A San Francisco woman is asking a local judge for what amounts to a digital restraining order, seeking to permanently cut her ex-partner off from ChatGPT. In a new lawsuit, she says OpenAI ignored months of red flags as the man descended into violent delusions, until he was arrested in January on felony charges that include communicating a bomb threat and assault with a deadly weapon. According to the complaint, weeks of AI-enabled harassment left the plaintiff living in fear and pushed her to the brink of suicide.
In court papers filed last Thursday, the plaintiff, identified only as Jane Doe, alleges that OpenAI's GPT-4o model repeatedly validated and amplified the user's delusions. The filing says the company's automated safety systems flagged his account with a previously undisclosed "Mass Casualty Weapons" classifier in August 2025, then restored access afterward, according to the court filing on DocumentCloud.
What the suit asks the court to do
The temporary restraining order request asks the court to bar the man from accessing ChatGPT, block him from creating new accounts, require OpenAI to notify Doe if he tries to use the service, and preserve complete chat logs for discovery, as reported by TechCrunch. The complaint also seeks punitive damages and broad injunctive relief requiring OpenAI to respond to and act on abuse reports.
OpenAI's response and safety claims
OpenAI said it is "reviewing the plaintiff's filing to understand the details, and with current information, we've identified and suspended relevant user accounts," spokesperson Jason Deutrom told The San Francisco Standard. Lawyers for Doe argue that a suspension is not enough, pointing to the allegation that human reviewers restored the user's account after an August 2025 deactivation and did not notify potential targets.

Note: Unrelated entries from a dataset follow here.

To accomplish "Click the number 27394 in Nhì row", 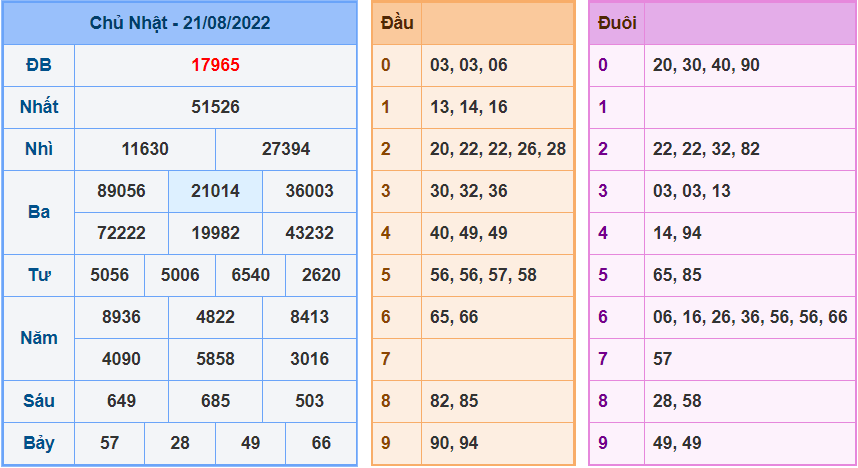I will click(286, 149).
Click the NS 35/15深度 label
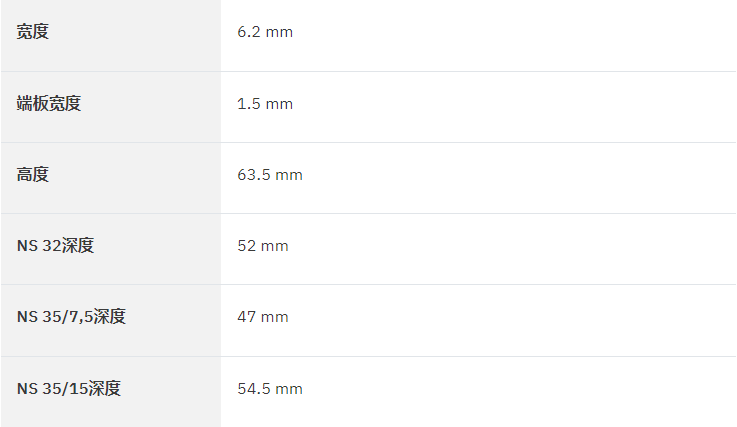Screen dimensions: 737x427 coord(69,388)
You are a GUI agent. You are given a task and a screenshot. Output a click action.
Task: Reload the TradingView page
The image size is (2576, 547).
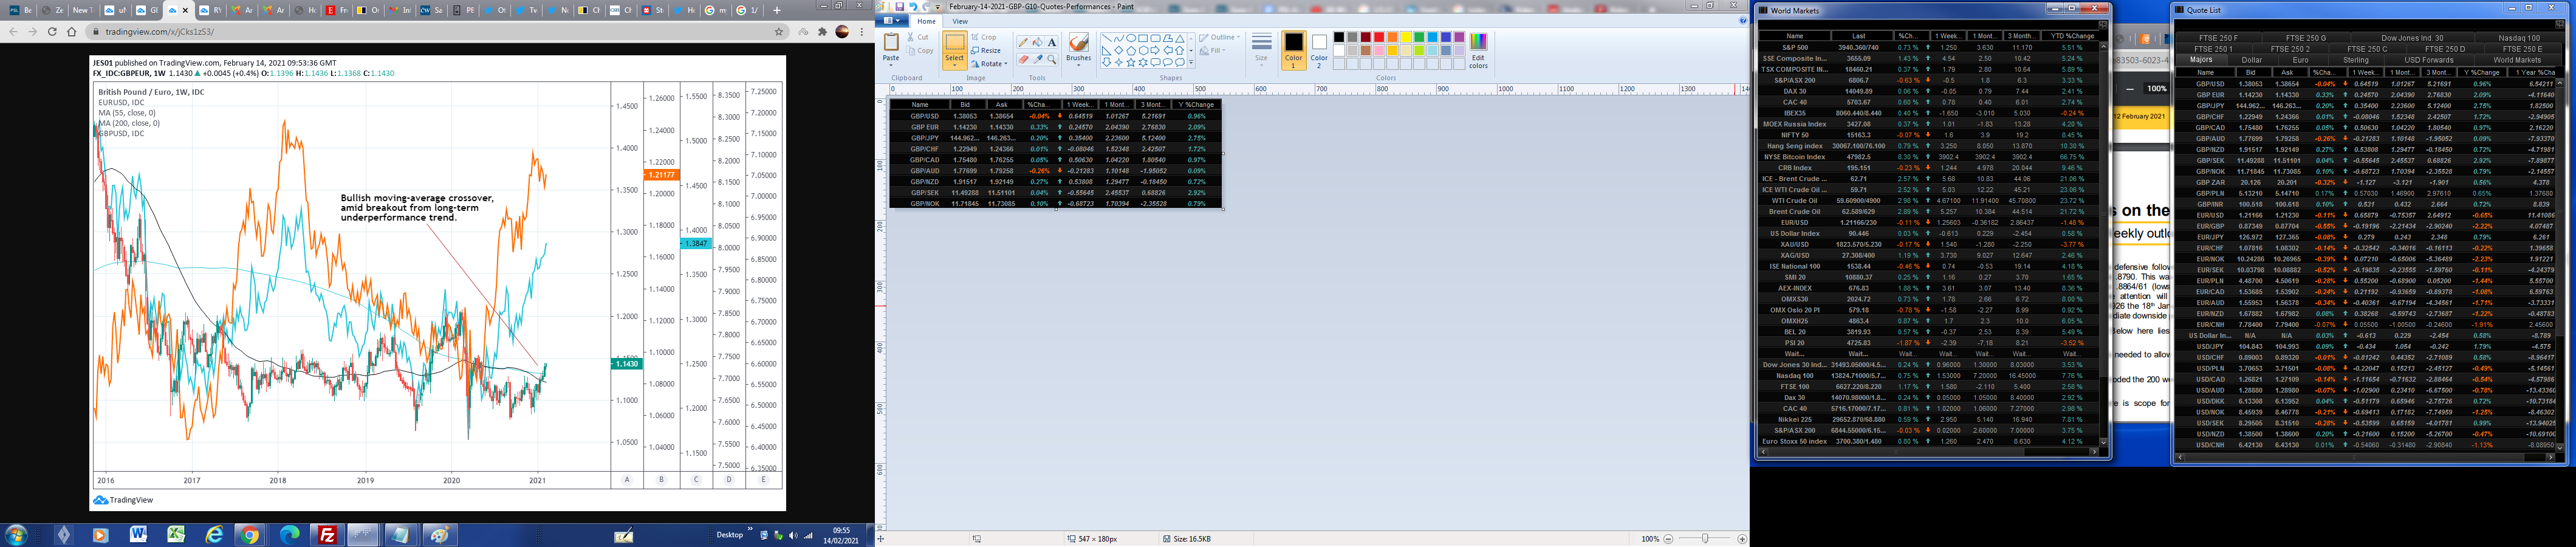tap(52, 32)
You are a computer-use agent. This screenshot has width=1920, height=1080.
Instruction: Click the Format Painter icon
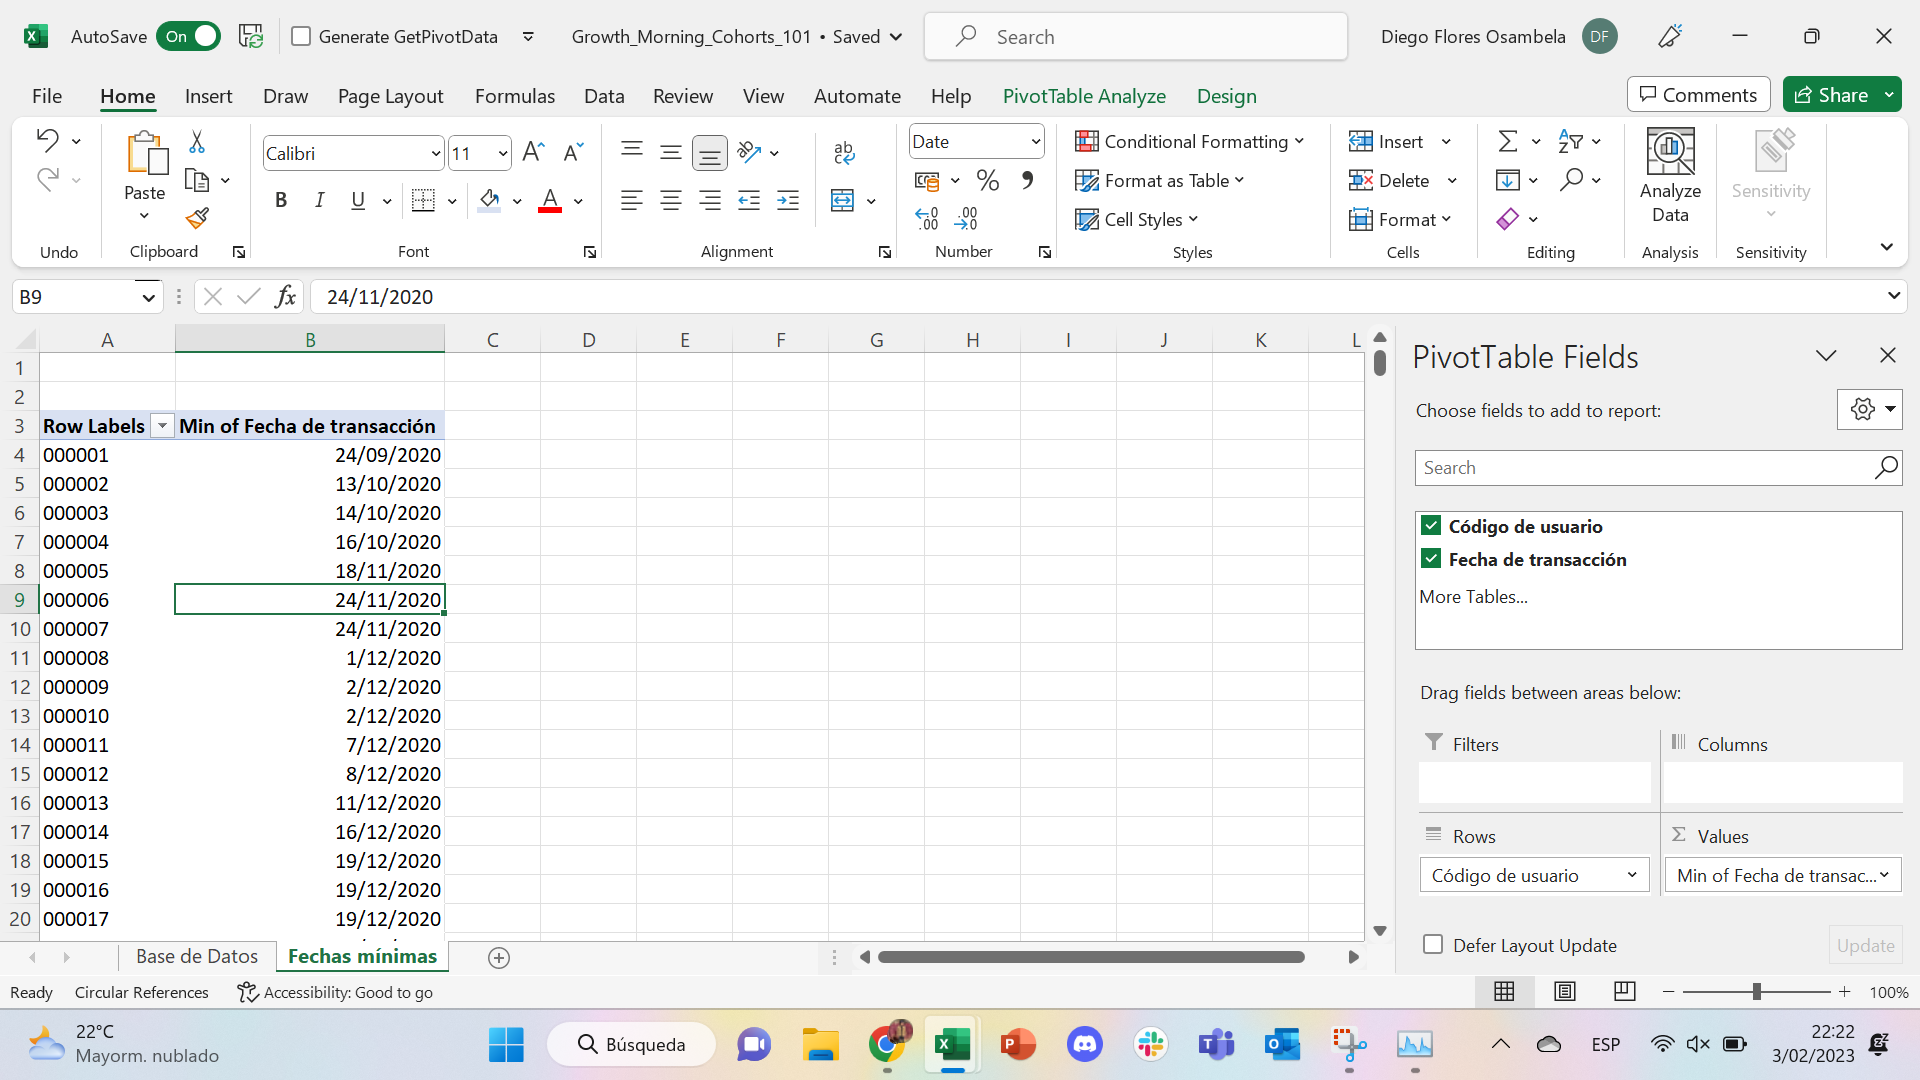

One of Doe's attorneys, J. Eli Wade-Scott, warned that the company's interim steps are easily reversible. "They can always reinstate it, just like they did before," he told The San Francisco Standard. The filing says Doe submitted a formal Notice of Abuse to OpenAI in November 2025, copying the San Francisco Police Department and the FBI, and that the company acknowledged the report but did not follow up or warn people named in the user's logs. The complaint also states that the user was arrested in January 2026 on four felony counts, including communicating a bomb threat and assault with a deadly weapon.
Broader legal and policy stakes
Doe's complaint brings causes of action that include negligent entrustment, negligence, strict product liability and failure to warn, and it seeks both injunctive relief and damages, according to the court filing on DocumentCloud. The case arrives as OpenAI has publicly backed Illinois bill SB 3444, a measure that would limit liability for frontier AI developers in cases of "critical harms," a move that has raised fresh questions about how accountable tech companies should be for injuries tied to model behavior, as reported by WIRED.
What to watch Monday
The temporary restraining order hearing is scheduled for Monday morning in San Francisco Superior Court, and the judge's ruling could test whether courts can order platforms to block specific users and preserve internal logs that might be critical to public safety investigations. The outcome may set an important precedent for how companies police dangerous users and how much liability platforms face for third-party misuse, as first reported by TechCrunch.